(1) If one of the crystalline plates be turned round in its own plane, without alteration of the angle of incidence, the peculiar reflection vanishes twice in a revolution, viz., when the plane of incidence coincides with the plane of symmetry of the crystal. [Shown.]

(2) As the angle of incidence is increased, the reflected light becomes brighter and rises in refrangibility. [Shown.]

(3) The colors are not due to absorption, the transmitted light being strictly complementary to the reflected.

(4) The colored light is not polarized.

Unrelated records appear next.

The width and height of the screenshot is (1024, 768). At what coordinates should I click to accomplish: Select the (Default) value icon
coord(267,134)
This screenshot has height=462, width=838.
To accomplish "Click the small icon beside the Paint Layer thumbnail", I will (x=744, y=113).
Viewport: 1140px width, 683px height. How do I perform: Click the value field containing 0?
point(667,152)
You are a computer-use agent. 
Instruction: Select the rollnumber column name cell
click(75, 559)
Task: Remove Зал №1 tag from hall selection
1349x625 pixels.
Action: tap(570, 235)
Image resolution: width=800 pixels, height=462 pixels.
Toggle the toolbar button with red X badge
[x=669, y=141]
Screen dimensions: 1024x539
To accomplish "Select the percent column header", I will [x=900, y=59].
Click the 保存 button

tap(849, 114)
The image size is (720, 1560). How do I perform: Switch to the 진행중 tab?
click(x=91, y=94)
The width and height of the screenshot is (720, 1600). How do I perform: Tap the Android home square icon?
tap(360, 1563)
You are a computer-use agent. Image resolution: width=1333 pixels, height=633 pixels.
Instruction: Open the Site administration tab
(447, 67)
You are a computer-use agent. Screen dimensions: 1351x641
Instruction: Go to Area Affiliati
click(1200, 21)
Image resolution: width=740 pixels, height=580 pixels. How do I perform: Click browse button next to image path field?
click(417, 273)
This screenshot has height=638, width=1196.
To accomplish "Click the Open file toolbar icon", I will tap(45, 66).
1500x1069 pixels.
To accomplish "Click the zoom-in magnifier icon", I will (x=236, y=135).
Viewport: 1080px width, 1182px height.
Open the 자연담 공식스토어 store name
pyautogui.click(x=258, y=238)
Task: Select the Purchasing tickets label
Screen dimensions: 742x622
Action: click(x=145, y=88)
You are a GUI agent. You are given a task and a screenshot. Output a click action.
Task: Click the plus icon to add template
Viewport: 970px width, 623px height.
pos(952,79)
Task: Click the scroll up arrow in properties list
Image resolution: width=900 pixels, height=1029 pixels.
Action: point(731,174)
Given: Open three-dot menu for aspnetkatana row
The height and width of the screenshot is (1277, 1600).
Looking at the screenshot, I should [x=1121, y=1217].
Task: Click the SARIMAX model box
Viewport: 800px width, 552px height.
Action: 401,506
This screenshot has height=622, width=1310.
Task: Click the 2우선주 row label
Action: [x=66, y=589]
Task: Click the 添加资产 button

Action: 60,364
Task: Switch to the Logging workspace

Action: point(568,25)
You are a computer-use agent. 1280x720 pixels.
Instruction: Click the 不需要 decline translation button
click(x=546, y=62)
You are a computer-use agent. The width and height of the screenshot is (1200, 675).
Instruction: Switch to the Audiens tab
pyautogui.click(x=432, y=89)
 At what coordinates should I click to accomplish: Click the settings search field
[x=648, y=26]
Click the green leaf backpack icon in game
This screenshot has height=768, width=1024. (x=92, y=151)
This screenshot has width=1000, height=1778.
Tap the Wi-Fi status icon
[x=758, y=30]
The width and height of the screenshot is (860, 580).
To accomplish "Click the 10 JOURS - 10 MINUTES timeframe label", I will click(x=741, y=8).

It is produced indifferently, whether the incident light be common light or light polarized in any plane, and is seen whether the reflected light be viewed directly or through a Nicol's prism turned in any way. [Shown.]

(5) The spectrum of the reflected light is frequently found to consist almost entirely of a comparatively narrow band. When the angle of incidence is increased, the band moves in the direction of increasing refrangibility, and at the same time increases rapidly in width. In many cases the reflection appears to be almost total.

Fig. 1 general scheme

Fig. 2. Detail of Lazy-tongs

In order to project these phenomena a crystal is prepared by cementing a smooth face to a strip of glass whose sides are not quite parallel. The white reflection from the anterior face of the glass can then be separated from the real subject of the experiment.

A very remarkable feature in the reflected light remains to be noticed. If the angle of incidence be small, and if the incident light be polarized in or perpendicularly to the plane of incidence, the reflected light is polarized in the opposite manner. [Shown.]